Support for the Life Saving Leave Act (H.R. 3024)
Be the Match led an effort to express support for the Life Saving Leave Act (H.R. 3024), which ensures bone marrow and blood stem cell donors nationwide have up to 40 non-consecutive, unpaid hours of leave without a risk to their jobs. Most patients in need of blood and marrow transplantation have only one match on the nation’s bone marrow registry, but job-related barriers to donation can prevent patients from receiving the transplant. One of the top-cited obstacles to saying “yes” to being a donor are job-related barriers.
Many member organizations of the Professional Relations Committee signed on to a statement of support for the Act. Via the statement, the widespread support of this bill was shared through the American Society for Transplantation and Cellular Therapy (ASTCT)’s Day on the Hill on Sept. 14.
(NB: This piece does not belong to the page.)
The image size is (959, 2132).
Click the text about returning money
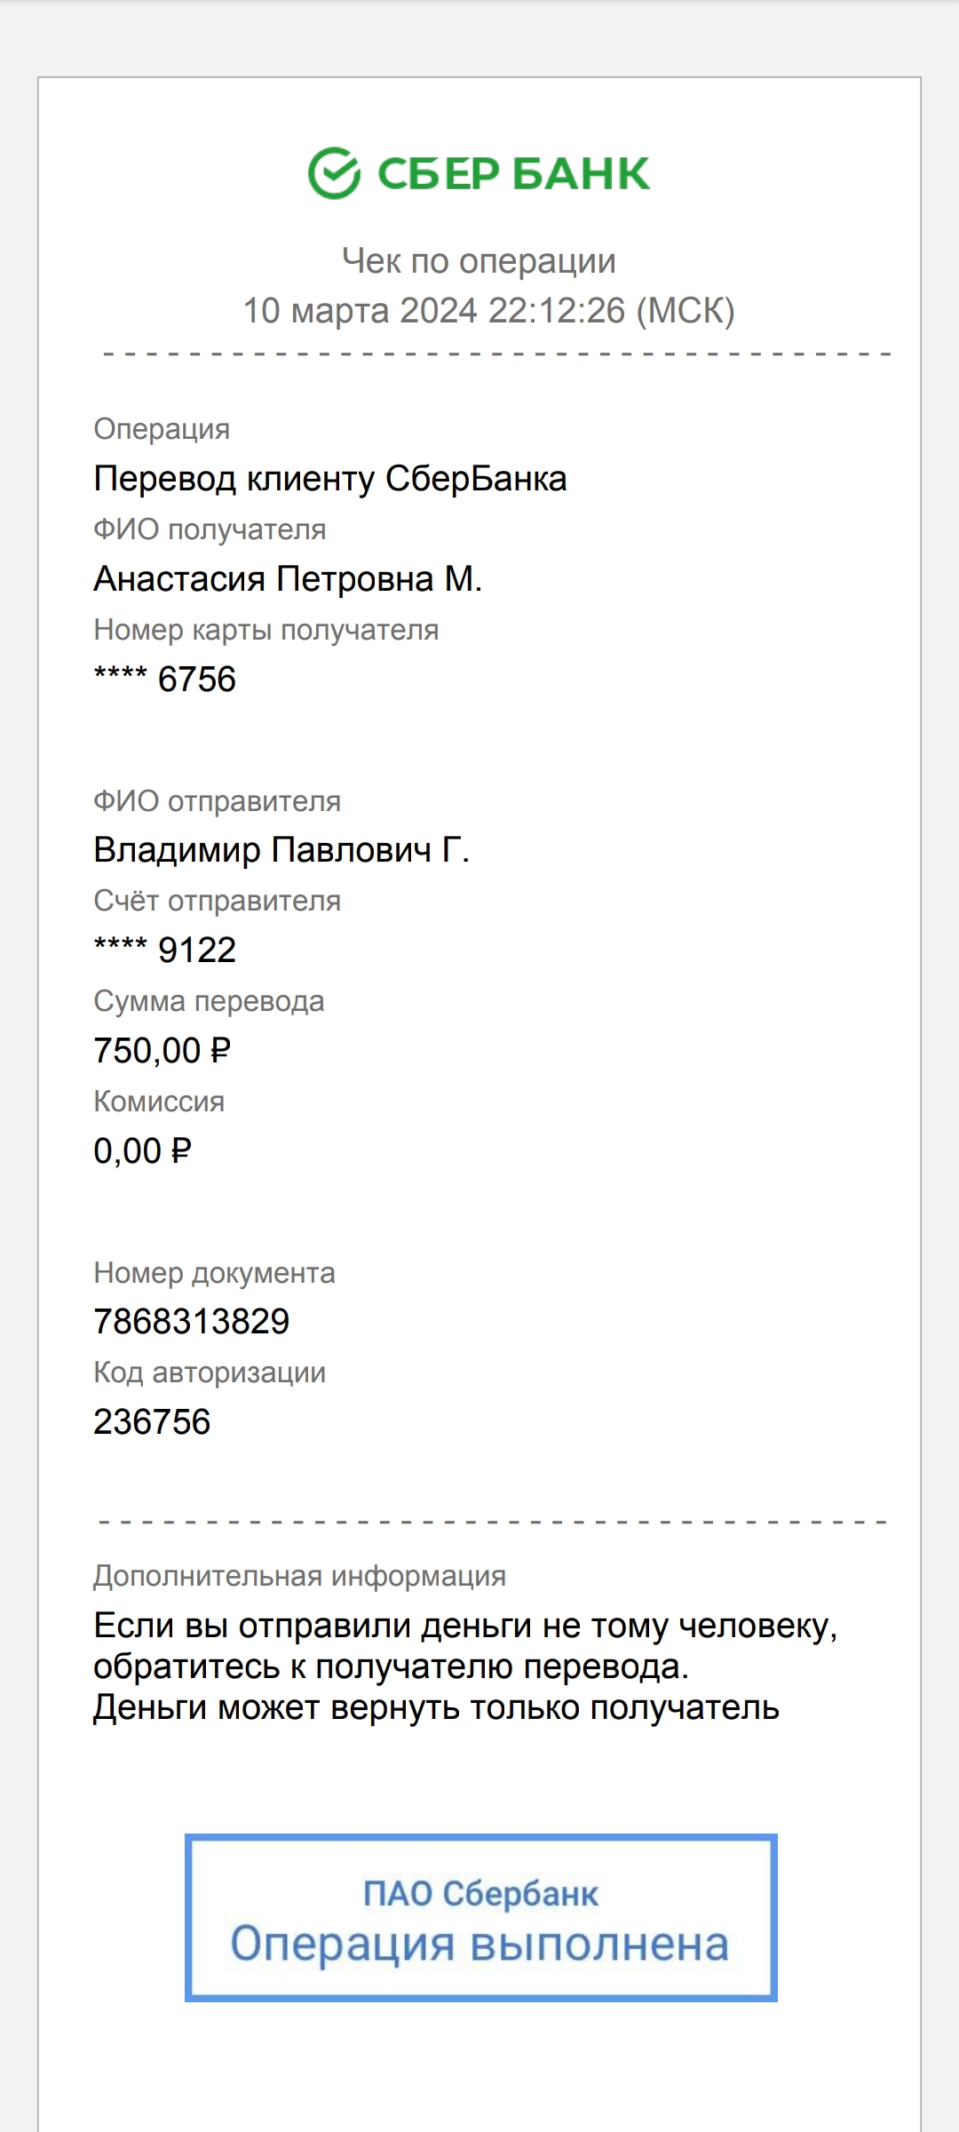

Comments in Response to the FDA Proposed Rule on Laboratory Developed Tests
As reported in a previous article, the Professional Relations Committee has followed efforts to change Food and Drug Administration (FDA) oversight of laboratory-developed tests (LDTs). The FDA currently practices enforcement discretion for these tests, but seeks to phase out the discretion approach and begin requiring approval under medical device regulations.
The committee thanks everyone who participated in the request for extending the public comment period. The FDA declined this suggestion, and comments were due on December 4. Several member organizations shared their general impressions regarding the proposed rule, and then submitted individual organizational comments to the FDA.
FACT’s comments expressed appreciation to the FDA for its commitment to public health, stated that the proposed rule broadly combines a diverse number of LDTs into a single approach, and suggested that the current proposal should be revised to apply to large-volume, mass-produced, and direct-to-consumer tests that are IVDs offered as LDTs. This is where the greatest potential risks, and the greatest potential gains, to public health are present. FACT also specifically suggested that general enforcement discretion be continued for LDTs utilized by clinical laboratories at accredited hospitals and health care systems to support the provision of hematopoietic cell transplantation and cell and gene therapy, including post-therapy monitoring tests and off-label use of FDA-approved test kits and devices. These tests are often used in urgent, life-saving situations and utilize innovative techniques to facilitate the delivery of new therapies with new side effects. Narrowing the scope of the proposed rule would mitigate risks to patient access to therapies and continue prompt intervention of side effects. This approach would substantially benefit public health while avoiding a tumultuous phaseout approach for a wide variety of tests in scale and purpose.
FACT-accredited programs can rest assured that their interests are well represented; however, the specific input of individual experts cannot be understated. FACT announces situations in which it feels that diverse submissions are necessary to fully explain the impact of proposed legislation and regulations, and we encourage you to take advantage of those opportunities to influence future requirements.